The cap (pileus) of Thaxterogaster talimultiformis measures 4–12 cm across and is hemispherical in young specimens, becoming nearly flat (plano-convex) at maturity. When damp, the surface is viscid and covered in fine, whitish fibres—especially near the margin. Its ground colour ranges from ochre-yellow to red-brown and displays strongly hygrophanous streaks, which pale as the cap dries.

The lamellae are emarginate (notched where they meet the stem), crowded together and pale grey in young mushrooms, turning pale greyish brown with age. The stipe is 4–10 cm long, tapering from 1–2 cm at the apex to 2–3.5 cm at the base, often forming a club shape or a slightly marginate bulb. It is white, and remnants of the universal veil may persist as a sparse white coating on the cap margin. The flesh (context) is white throughout and emits a faint honey-like odour at the base. In dried specimens, the pileus deepens to leather-brown or mahogany, sometimes showing pale variegation at the centre, while the stipe turns pale brownish.

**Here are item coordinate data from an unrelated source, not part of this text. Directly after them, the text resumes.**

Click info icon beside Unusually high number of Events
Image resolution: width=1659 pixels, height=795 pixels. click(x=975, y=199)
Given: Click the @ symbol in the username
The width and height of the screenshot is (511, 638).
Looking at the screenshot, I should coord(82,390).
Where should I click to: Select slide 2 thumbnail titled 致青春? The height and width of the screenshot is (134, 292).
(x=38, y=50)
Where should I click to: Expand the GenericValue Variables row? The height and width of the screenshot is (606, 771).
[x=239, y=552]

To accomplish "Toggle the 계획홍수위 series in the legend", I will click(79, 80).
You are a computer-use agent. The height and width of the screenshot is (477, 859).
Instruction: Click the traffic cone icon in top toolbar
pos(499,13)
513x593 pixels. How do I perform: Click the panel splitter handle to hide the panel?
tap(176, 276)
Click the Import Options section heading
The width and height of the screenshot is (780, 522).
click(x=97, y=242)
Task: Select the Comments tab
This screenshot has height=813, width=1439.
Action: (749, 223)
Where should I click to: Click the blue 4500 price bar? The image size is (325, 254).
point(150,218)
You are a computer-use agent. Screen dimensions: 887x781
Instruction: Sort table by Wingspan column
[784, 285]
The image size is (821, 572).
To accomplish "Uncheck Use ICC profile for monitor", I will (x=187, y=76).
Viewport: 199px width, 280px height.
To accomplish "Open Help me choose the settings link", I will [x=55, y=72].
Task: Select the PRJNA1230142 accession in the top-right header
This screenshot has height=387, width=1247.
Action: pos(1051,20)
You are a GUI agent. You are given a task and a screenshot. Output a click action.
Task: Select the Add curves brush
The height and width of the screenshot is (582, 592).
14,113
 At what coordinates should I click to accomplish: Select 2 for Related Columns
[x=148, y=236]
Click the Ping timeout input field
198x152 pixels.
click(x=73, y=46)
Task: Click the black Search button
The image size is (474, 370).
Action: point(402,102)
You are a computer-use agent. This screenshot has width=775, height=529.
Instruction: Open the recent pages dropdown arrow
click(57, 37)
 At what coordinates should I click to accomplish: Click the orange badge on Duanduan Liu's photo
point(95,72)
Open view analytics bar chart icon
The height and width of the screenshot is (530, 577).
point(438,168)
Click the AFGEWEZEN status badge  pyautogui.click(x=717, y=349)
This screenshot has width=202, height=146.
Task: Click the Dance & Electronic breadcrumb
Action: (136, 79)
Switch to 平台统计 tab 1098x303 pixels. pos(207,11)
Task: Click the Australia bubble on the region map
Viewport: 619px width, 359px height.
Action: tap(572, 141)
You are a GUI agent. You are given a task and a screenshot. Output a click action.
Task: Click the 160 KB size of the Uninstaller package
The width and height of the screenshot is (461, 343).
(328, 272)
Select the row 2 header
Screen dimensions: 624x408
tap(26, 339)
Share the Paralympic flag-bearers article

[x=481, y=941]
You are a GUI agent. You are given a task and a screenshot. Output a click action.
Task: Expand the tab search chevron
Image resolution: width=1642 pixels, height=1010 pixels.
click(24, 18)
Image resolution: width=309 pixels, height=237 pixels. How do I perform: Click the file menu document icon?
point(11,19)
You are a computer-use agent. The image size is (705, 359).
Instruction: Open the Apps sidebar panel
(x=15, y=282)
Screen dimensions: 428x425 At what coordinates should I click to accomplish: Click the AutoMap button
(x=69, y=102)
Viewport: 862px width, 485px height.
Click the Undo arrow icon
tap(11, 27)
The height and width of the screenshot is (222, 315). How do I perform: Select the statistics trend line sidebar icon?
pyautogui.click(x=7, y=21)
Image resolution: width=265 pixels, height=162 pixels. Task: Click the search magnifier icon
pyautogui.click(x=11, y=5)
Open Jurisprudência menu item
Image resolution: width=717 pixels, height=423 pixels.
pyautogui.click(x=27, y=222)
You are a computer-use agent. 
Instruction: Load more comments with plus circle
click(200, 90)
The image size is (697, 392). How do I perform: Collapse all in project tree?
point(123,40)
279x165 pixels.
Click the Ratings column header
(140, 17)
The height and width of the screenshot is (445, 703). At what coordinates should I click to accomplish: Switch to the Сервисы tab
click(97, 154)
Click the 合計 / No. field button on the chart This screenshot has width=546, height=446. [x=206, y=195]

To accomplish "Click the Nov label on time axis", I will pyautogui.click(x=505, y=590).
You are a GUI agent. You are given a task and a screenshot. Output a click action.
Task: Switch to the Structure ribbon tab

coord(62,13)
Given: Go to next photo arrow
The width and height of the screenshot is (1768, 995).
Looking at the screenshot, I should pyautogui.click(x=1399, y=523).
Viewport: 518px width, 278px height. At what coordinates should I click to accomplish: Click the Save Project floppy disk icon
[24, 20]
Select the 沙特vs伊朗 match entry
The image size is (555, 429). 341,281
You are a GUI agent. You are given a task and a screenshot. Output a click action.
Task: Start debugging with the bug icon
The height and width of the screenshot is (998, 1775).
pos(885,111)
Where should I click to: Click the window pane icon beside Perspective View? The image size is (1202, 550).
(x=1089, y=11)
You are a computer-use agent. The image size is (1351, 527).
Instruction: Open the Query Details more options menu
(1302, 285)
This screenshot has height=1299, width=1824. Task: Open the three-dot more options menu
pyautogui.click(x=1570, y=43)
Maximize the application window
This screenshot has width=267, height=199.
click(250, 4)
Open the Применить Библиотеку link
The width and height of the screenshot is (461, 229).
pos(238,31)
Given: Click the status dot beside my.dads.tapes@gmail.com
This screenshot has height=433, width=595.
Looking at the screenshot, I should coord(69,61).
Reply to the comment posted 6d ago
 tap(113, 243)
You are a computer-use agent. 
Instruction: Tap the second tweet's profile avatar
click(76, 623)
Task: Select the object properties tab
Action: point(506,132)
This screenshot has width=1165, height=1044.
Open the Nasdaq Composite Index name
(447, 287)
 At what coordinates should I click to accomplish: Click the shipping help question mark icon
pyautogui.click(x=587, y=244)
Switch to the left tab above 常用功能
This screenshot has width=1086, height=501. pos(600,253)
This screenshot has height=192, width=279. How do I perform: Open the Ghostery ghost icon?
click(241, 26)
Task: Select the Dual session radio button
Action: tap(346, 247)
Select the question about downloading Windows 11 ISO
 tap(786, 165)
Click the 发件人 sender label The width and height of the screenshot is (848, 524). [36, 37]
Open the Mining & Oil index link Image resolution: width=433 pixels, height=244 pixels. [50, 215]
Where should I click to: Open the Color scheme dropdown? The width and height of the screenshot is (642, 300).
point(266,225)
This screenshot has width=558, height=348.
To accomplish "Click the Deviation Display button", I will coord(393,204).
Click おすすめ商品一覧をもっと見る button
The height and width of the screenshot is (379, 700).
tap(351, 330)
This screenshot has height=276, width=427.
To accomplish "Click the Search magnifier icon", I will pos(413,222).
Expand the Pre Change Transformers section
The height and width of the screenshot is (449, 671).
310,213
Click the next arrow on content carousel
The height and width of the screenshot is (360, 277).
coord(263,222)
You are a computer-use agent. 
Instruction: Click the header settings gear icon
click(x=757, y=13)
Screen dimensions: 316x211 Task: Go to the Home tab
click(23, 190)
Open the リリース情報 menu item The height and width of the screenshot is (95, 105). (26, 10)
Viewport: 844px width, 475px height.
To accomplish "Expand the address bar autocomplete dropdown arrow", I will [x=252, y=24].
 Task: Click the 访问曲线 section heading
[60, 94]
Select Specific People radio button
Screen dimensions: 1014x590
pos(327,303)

Under the microscope, spores measure 8.4–10.7 by 5.0–6.1 μm (average 8.9–9.9 × 5.3–5.8 μm), are almond-shaped to narrowly spindle-shaped, and bear low wart-like ornamentation. They are slightly to moderately dextrinoid (turning reddish-brown with iodine). The basidia are clavate, four-spored and 27–36 × 7–9 μm in size. The cap cuticle (pileipellis) features a clear, slimy layer over hyphae 1.5–2.5 μm wide, beneath which a hypoderm contains abundant brownish-yellow pigment spots.

==Habitat and distribution==

Thaxterogaster talimultiformis occurs in mesic hemiboreal to boreal coniferous woodland, favouring stands of Picea and Abies, often on calcareous substrates. It is regarded as common across North and Central Europe and has also been recorded in the mountainous regions of Turkey's eastern Black Sea area. Fruit bodies emerge from June through late August. Documented collections include sites in Finland (Pohjois-Häme, Oulun Pohjanmaa and Perä-Pohjanmaa), France (Haute-Savoie), Germany (Baden-Württemberg), Norway (Oppland) and Turkey (Trabzon).